LED lights simulate natural light and you can also see the blue sky indoors
Lighting technology has made great progress in the past few years, but people still cannot use lights to simulate the effect of natural sunlight well. Today, this problem has finally achieved a breakthrough: a group of Italian scientists use panels coated with special nanoparticles to scatter white LED light sources, thereby creating a clear "blue sky" at any time, in any weather, or even in a dark room without windows.
Paolo di Trapani, University of Insubria, Como Campus, Italy Trapani and his colleagues used white LEDs as the light source and let the light pass through a polymer transparent panel attached with titanium dioxide nanoparticles - these tiny particles that we cannot see with the naked eye can scatter the LED light in the same way that the earth's atmosphere scatters sunlight.

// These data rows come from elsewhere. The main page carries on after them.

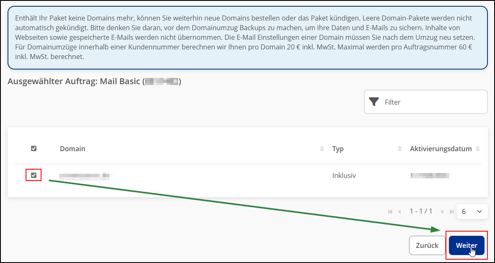Viewport: 495px width, 263px height.
Task: Click the Inklusiv type label in the row
Action: coord(344,175)
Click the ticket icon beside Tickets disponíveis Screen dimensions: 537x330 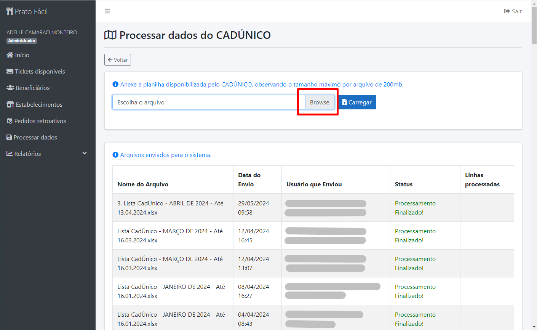[x=10, y=72]
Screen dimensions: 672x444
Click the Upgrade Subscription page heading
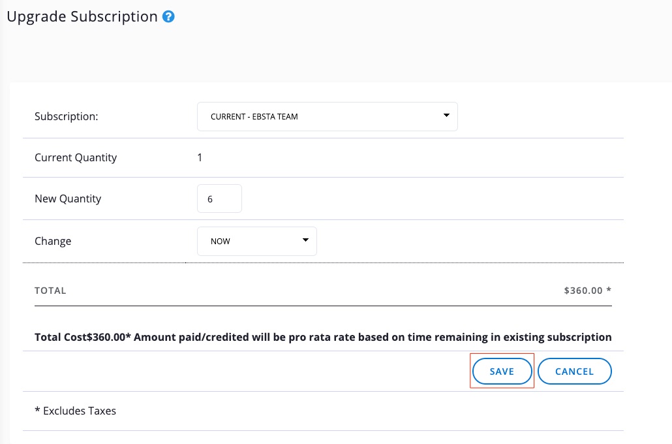click(82, 17)
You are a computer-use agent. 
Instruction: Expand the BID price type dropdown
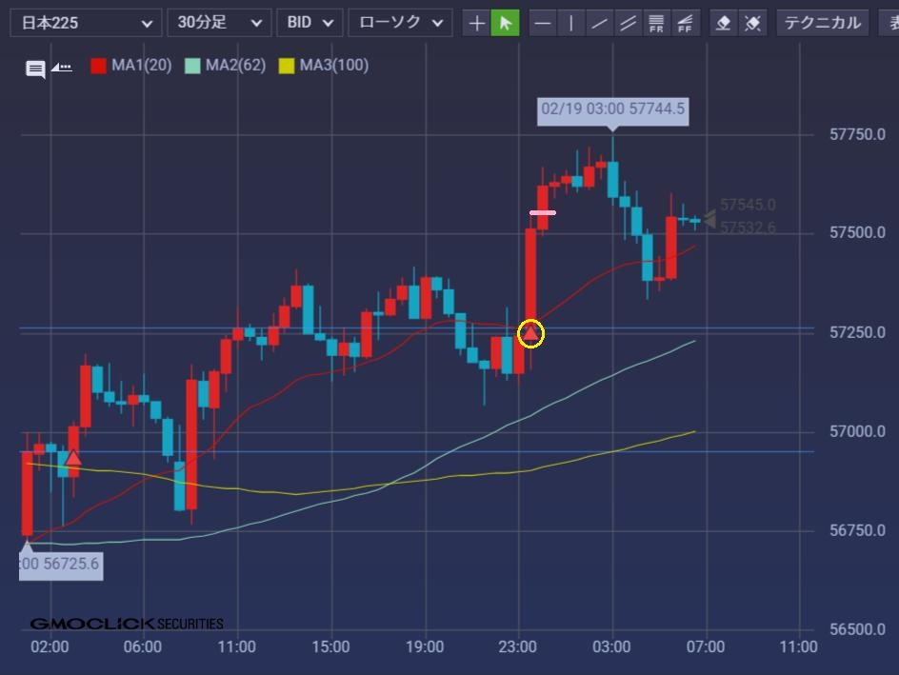(x=310, y=23)
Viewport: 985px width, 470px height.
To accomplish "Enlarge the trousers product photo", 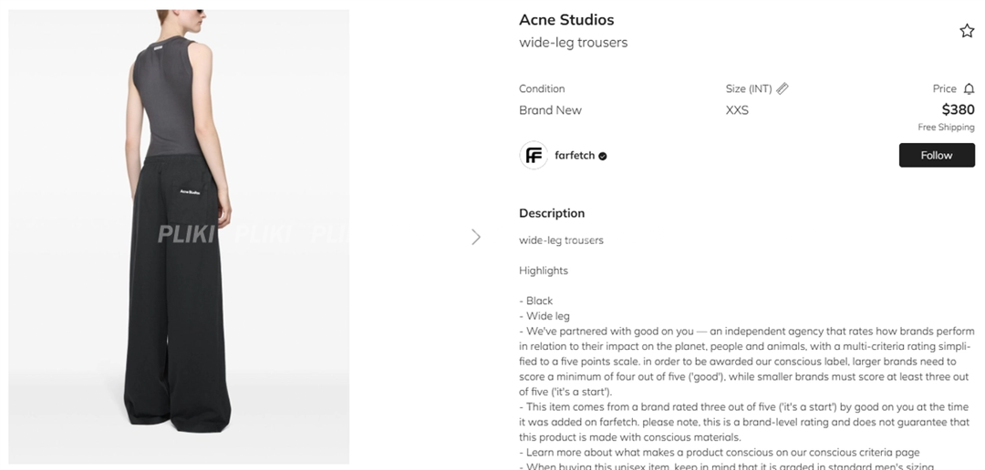I will click(179, 237).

The two particle sizes attached to different parts of the transparent panel allow the scattered white light to present two effects at the same time, one is a "blue sky", and the other is a yellow-white bright spot similar to the sun shining directly on the head.
If you replace the “blue sky” panel with a different panel, you can also simulate the light of the natural environment such as colorful sunsets, rainy weather, and so on.
Most of the previous research on artificial sunlight has focused on making the spectrum of light consistent with that of sunlight, but the interaction between sunlight and the atmosphere cannot be ignored in order to give people a more natural feeling, and the technology adopted by Trapani and his team takes this factor into account first.
The existing panel prototype, which is 1.8 meters long and 0.85 meters wide, made its debut at the International Lighting Fair in Frankfurt, Germany, last month, and Trapattoni plans to bring the panel to market through CoeLux, a company independent from the University of British Sabria, with the goal of achieving mass production within the next year or two.